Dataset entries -
::::

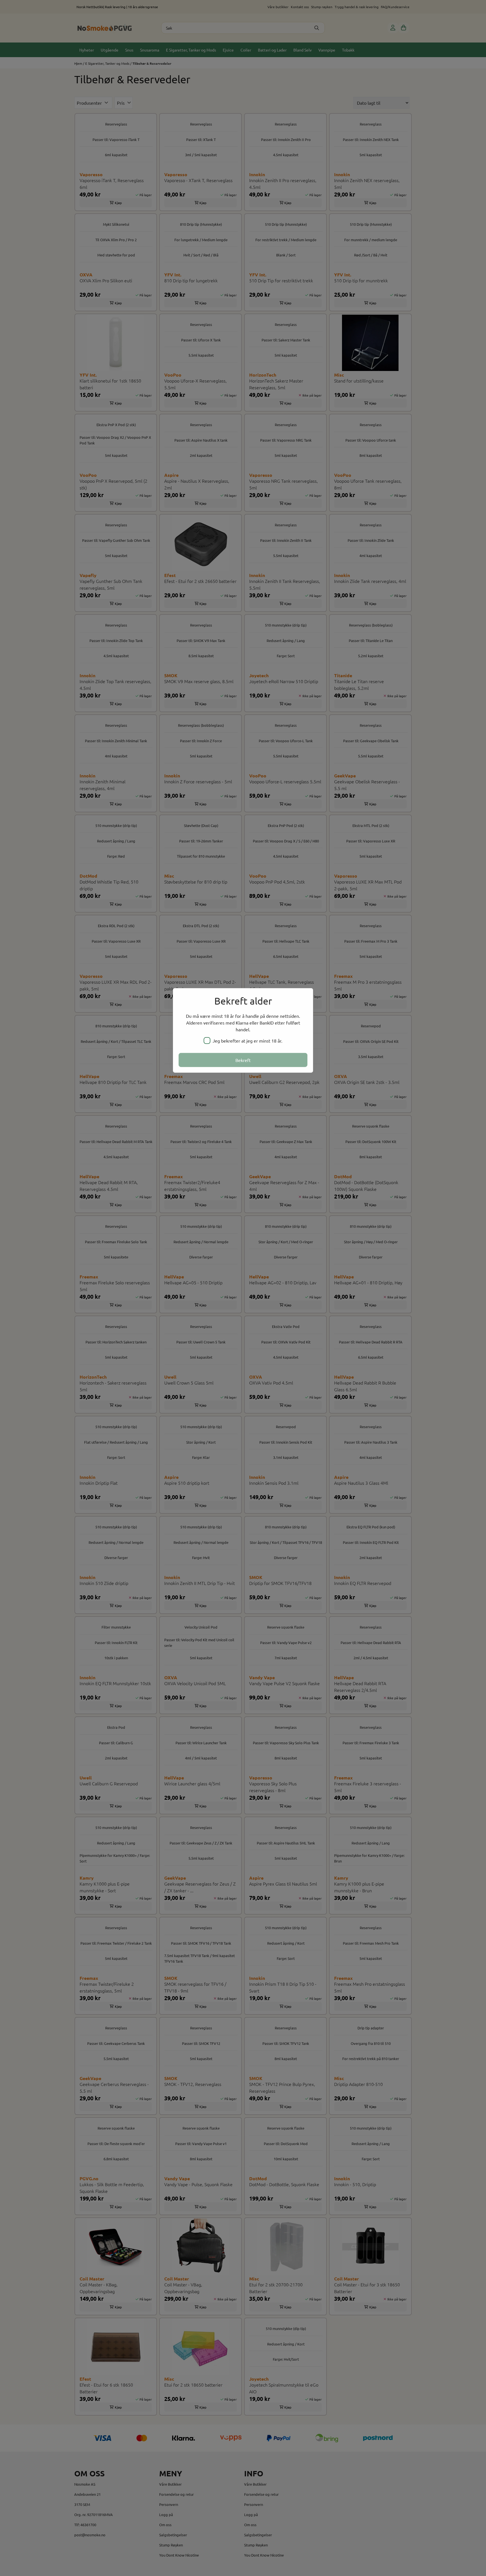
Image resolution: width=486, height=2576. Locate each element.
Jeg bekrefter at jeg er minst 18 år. (247, 1040)
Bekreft (243, 1060)
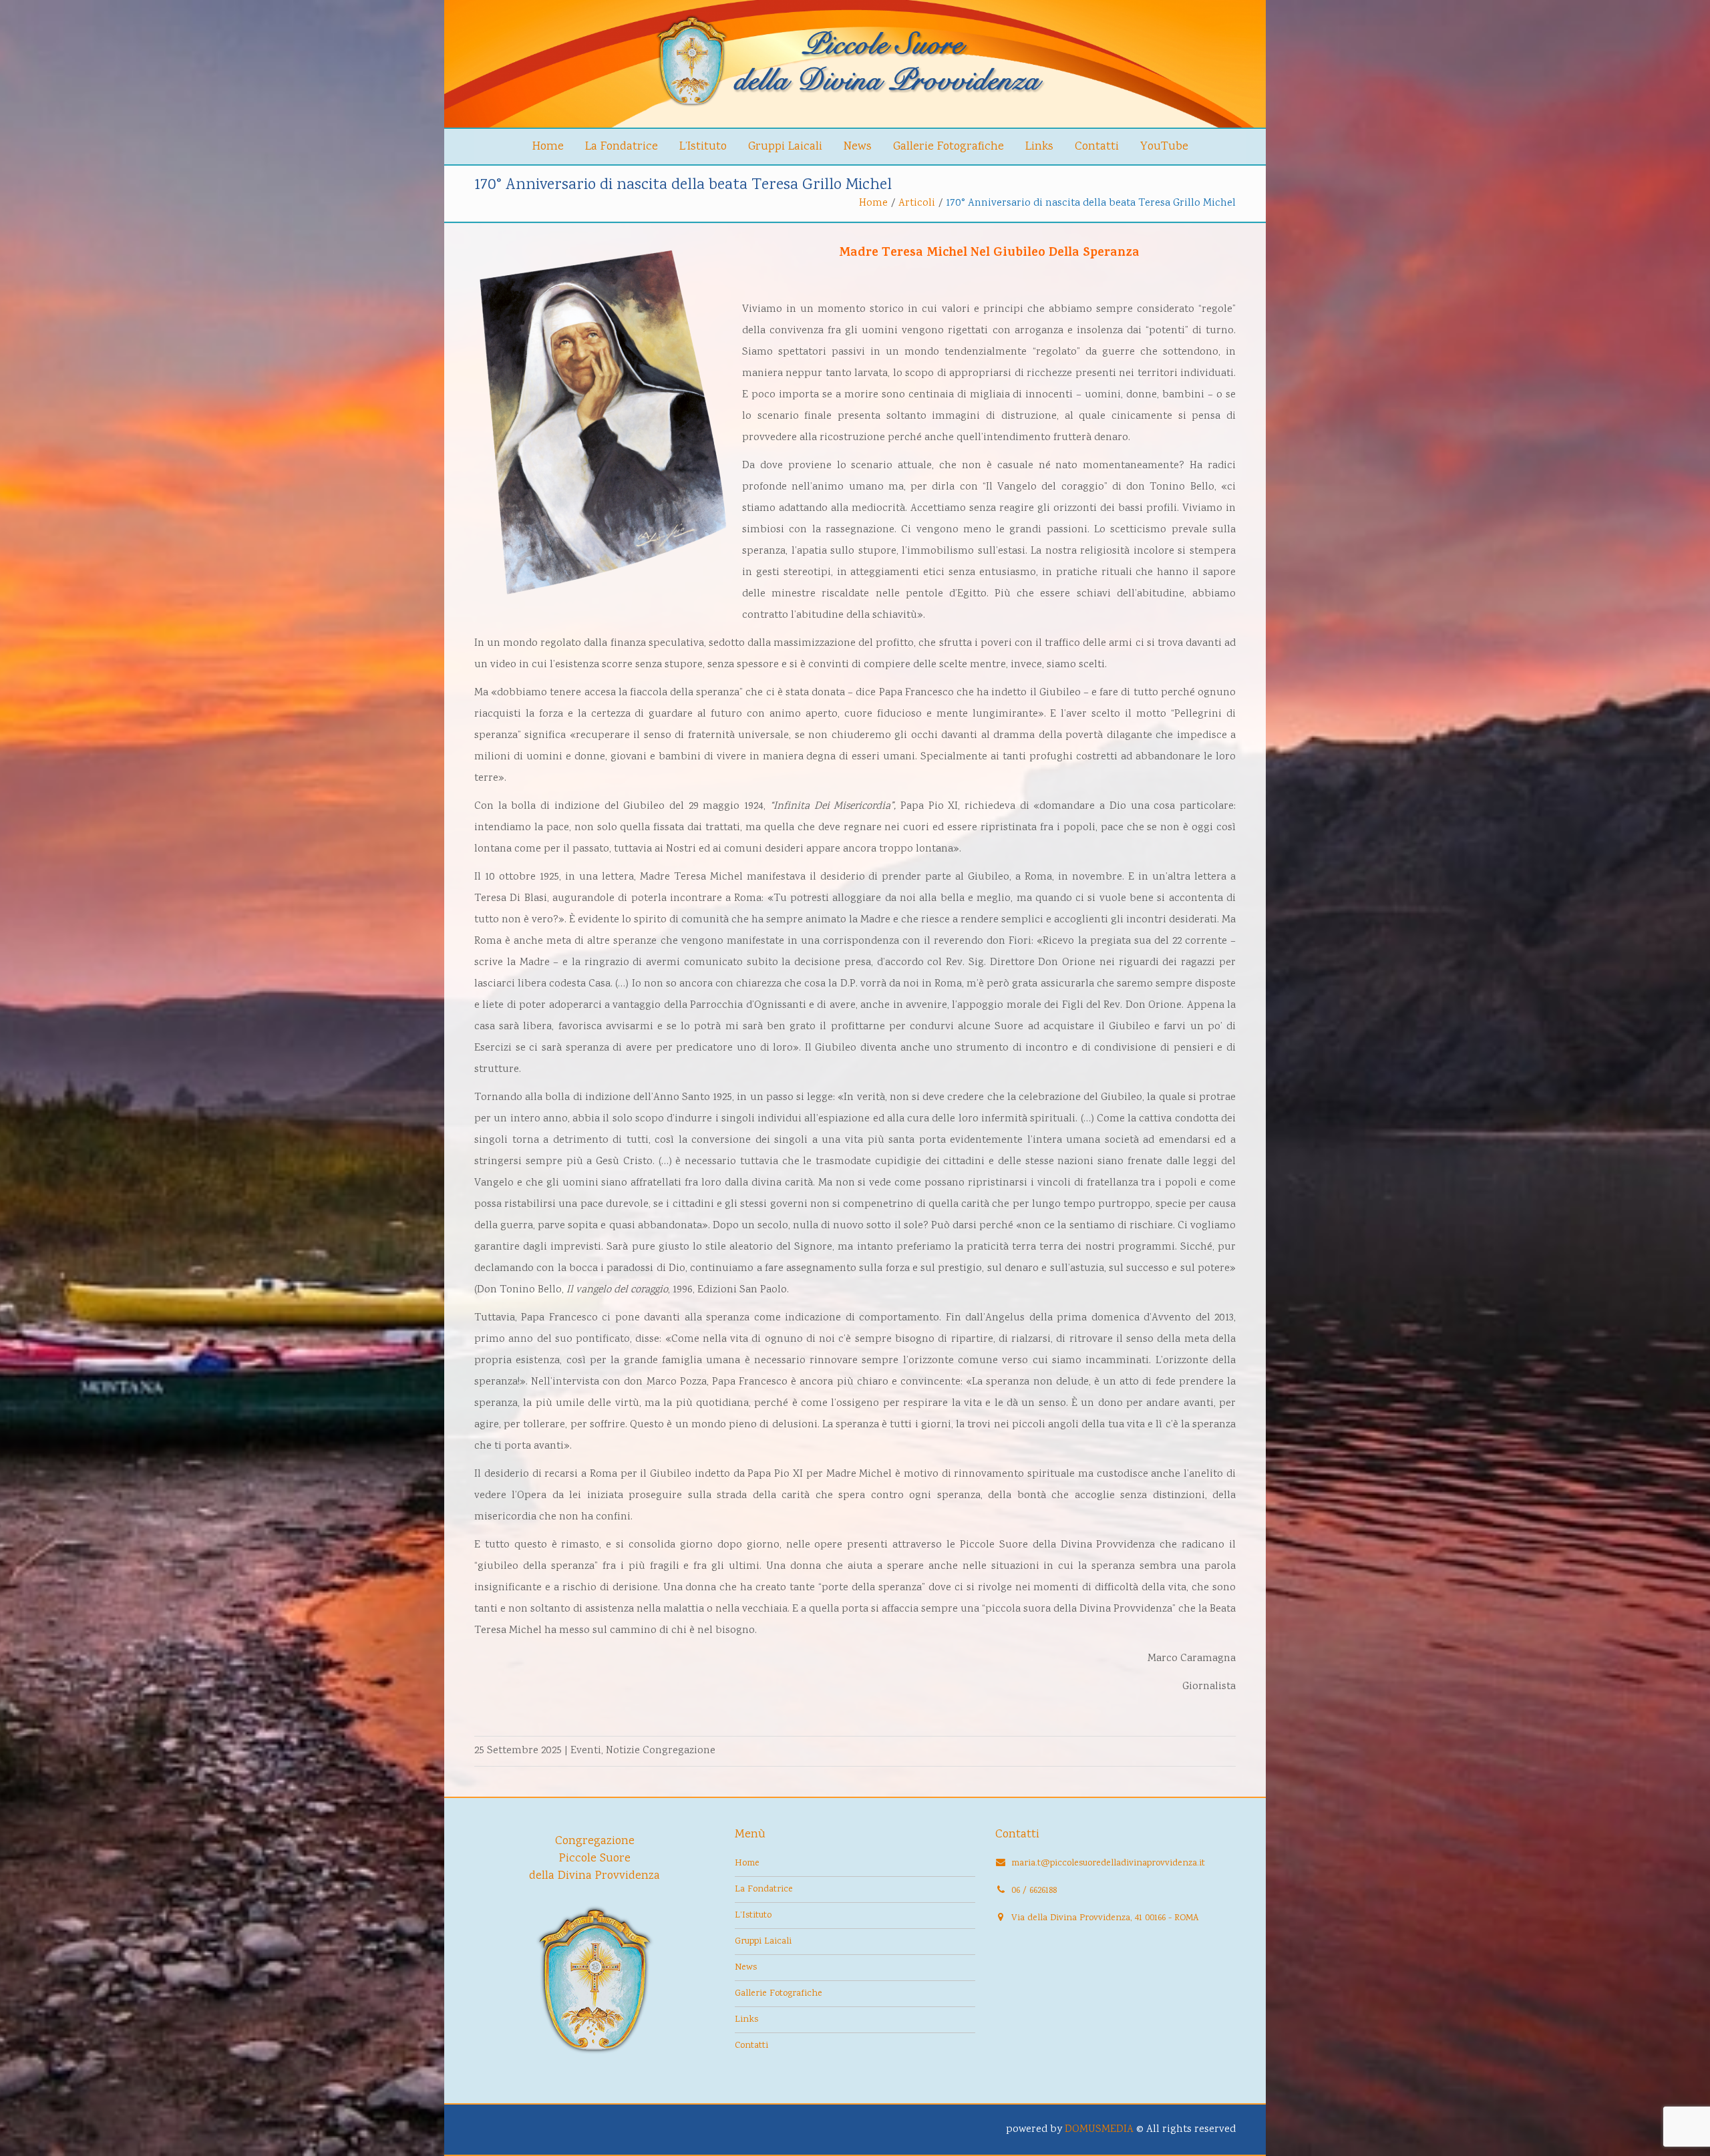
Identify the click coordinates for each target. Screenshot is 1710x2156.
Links (1039, 147)
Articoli (916, 203)
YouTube (1164, 147)
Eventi (585, 1751)
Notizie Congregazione (660, 1751)
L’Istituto (703, 147)
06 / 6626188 (1034, 1891)
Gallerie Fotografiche (948, 147)
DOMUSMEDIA (1099, 2129)
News (858, 147)
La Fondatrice (621, 147)
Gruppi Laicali (785, 147)
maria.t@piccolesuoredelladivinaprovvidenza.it (1108, 1863)
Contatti (1097, 147)
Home (548, 147)
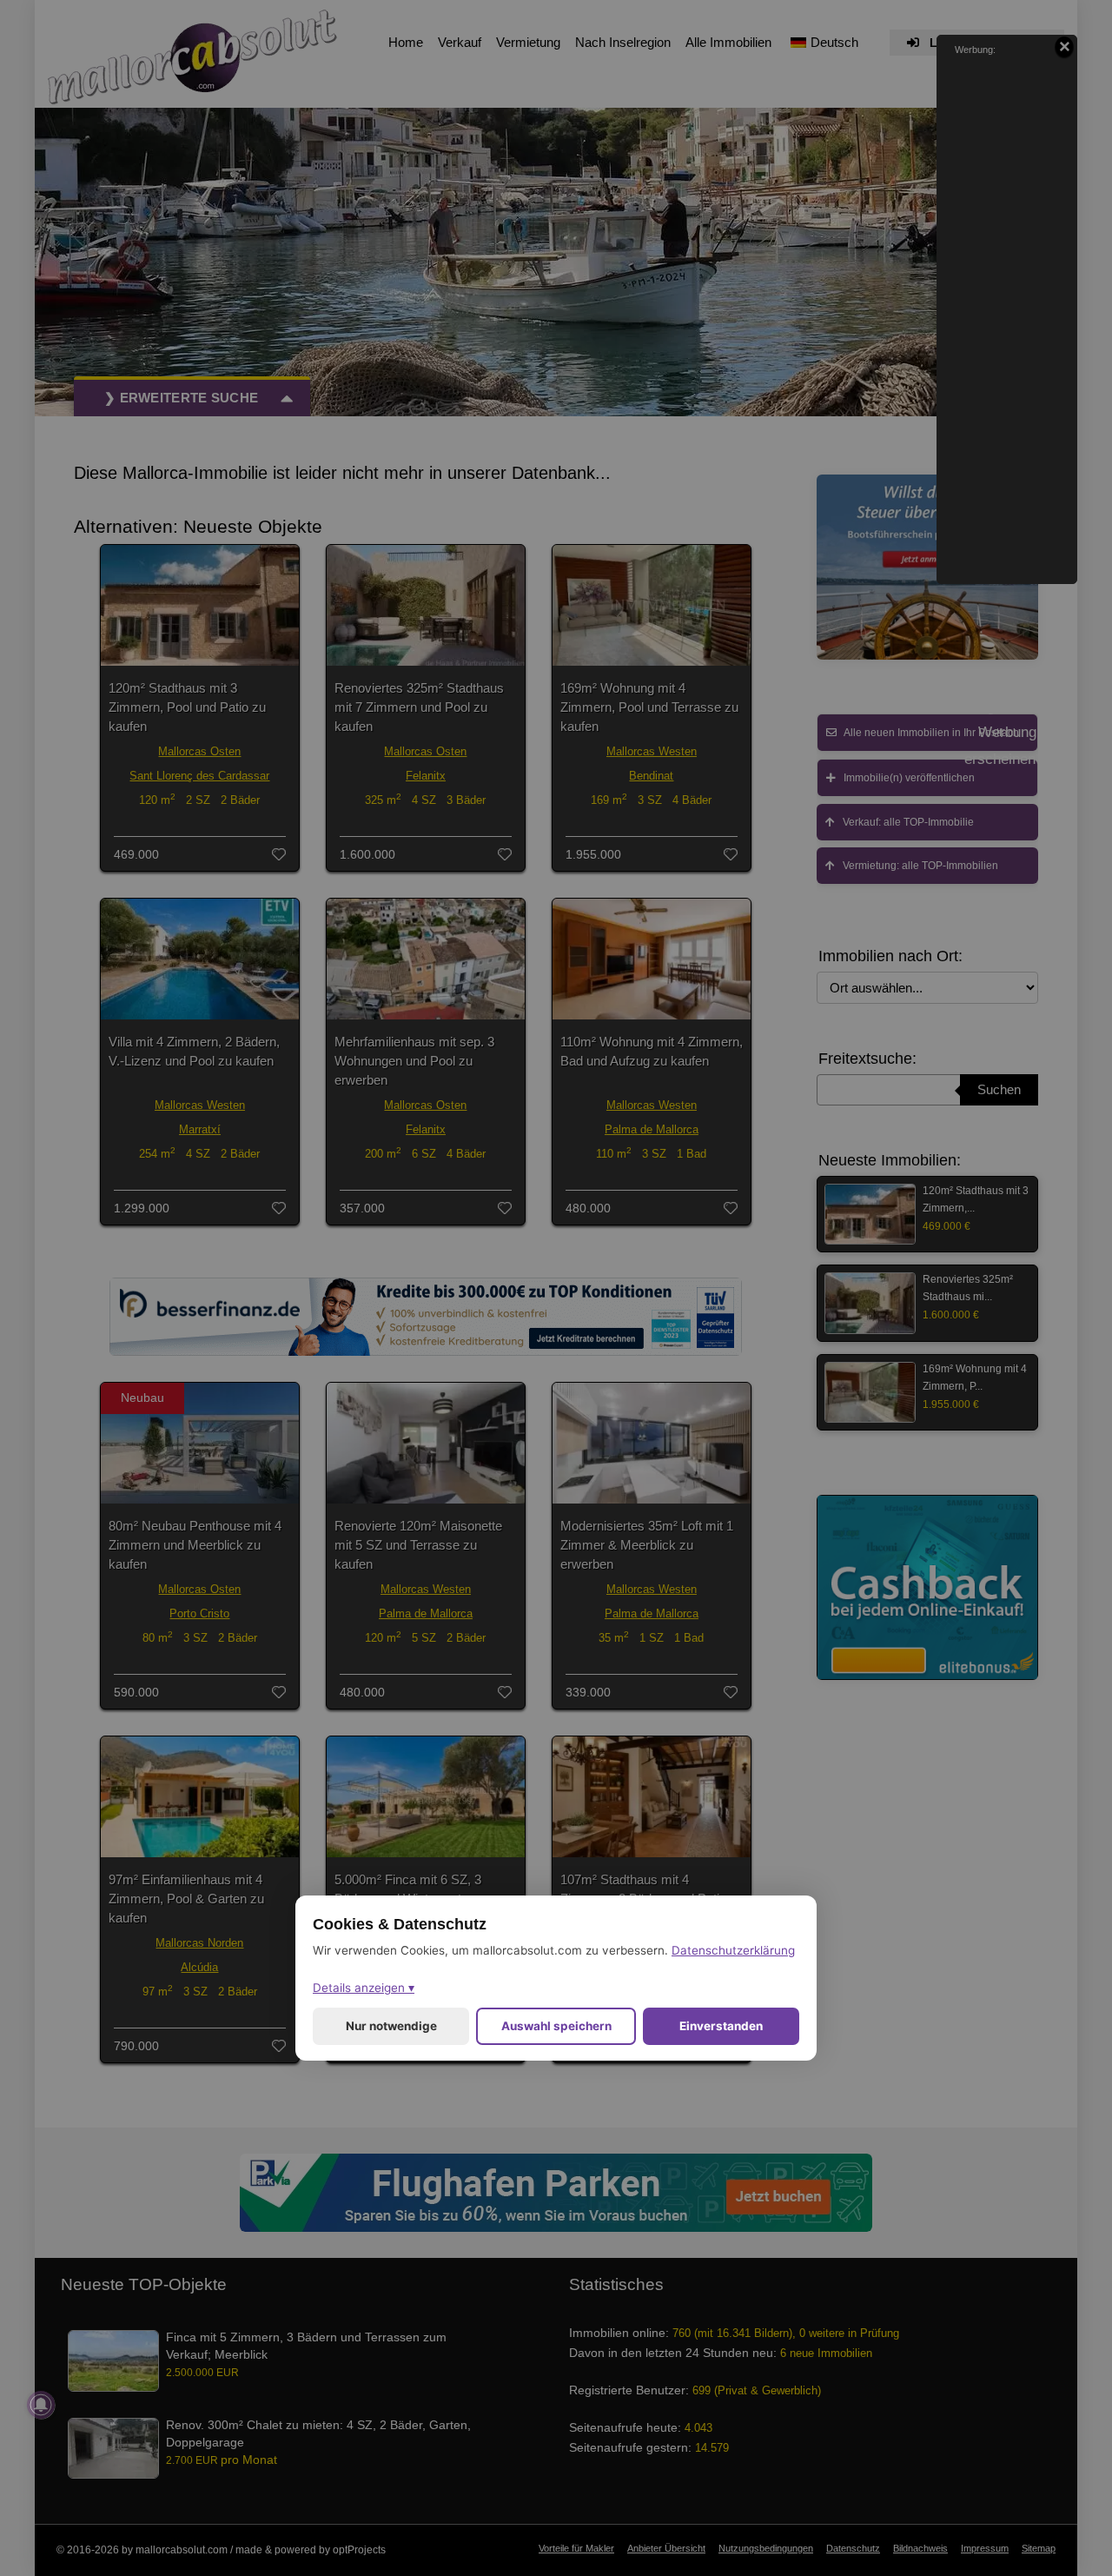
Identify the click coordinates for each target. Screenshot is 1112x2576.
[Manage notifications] (41, 2405)
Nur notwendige (391, 2026)
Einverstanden (721, 2026)
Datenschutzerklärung (733, 1950)
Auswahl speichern (556, 2026)
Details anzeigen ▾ (363, 1988)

::::

Exercise aim -
What is needed is an exact copy of the lines from the beginning of the data through the line containing "News (858, 147)", both included, without any pictures.

Exercise result -
Image resolution: width=486, height=2576. Locate each element.
Jeg bekrefter at jeg er minst 18 år. (247, 1040)
Bekreft (243, 1060)
Identify the click coordinates for each target. Screenshot is 1710x2156.
Links (1039, 147)
Articoli (916, 203)
YouTube (1164, 147)
Eventi (585, 1751)
Notizie Congregazione (660, 1751)
L’Istituto (703, 147)
06 / 6626188 (1034, 1891)
Gallerie Fotografiche (948, 147)
DOMUSMEDIA (1099, 2129)
News (858, 147)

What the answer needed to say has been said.